(Word and element location records)
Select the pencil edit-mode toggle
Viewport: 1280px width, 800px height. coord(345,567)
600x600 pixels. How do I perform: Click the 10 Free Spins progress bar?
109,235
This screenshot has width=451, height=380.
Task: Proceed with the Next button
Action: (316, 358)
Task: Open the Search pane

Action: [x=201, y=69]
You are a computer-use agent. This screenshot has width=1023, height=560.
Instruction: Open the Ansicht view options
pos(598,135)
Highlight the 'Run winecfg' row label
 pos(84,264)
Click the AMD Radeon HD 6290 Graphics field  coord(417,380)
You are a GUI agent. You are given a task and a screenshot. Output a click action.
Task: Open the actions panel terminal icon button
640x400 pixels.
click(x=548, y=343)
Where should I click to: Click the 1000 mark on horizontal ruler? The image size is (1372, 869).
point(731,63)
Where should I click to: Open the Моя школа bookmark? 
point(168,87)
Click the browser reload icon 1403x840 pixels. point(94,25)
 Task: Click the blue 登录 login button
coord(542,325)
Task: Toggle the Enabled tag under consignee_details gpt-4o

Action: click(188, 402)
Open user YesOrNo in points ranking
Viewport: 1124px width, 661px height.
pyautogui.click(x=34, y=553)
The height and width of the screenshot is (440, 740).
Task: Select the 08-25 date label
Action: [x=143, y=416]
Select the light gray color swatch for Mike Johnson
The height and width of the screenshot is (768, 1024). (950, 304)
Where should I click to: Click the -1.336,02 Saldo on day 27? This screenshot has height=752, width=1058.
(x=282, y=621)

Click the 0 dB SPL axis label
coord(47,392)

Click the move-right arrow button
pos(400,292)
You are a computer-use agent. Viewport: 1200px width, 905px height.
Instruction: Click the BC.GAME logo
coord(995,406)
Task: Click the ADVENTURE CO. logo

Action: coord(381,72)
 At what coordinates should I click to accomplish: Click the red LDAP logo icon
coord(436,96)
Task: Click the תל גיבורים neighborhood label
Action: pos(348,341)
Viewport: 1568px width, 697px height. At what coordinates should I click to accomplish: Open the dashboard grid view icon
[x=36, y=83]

# Objective:
Please give the stretch of the material from the line containing "You are a computer-use agent. This" through the line containing "click(x=548, y=343)" again, changing "screenshot" to "screen image" and keeping everything else the same. Return only those lines.

# Result below:
You are a computer-use agent. This screen image has width=1023, height=560.
Instruction: Open the Ansicht view options
pos(598,135)
Highlight the 'Run winecfg' row label
 pos(84,264)
Click the AMD Radeon HD 6290 Graphics field  coord(417,380)
You are a GUI agent. You are given a task and a screen image. Output a click action.
Task: Open the actions panel terminal icon button
640x400 pixels.
click(x=548, y=343)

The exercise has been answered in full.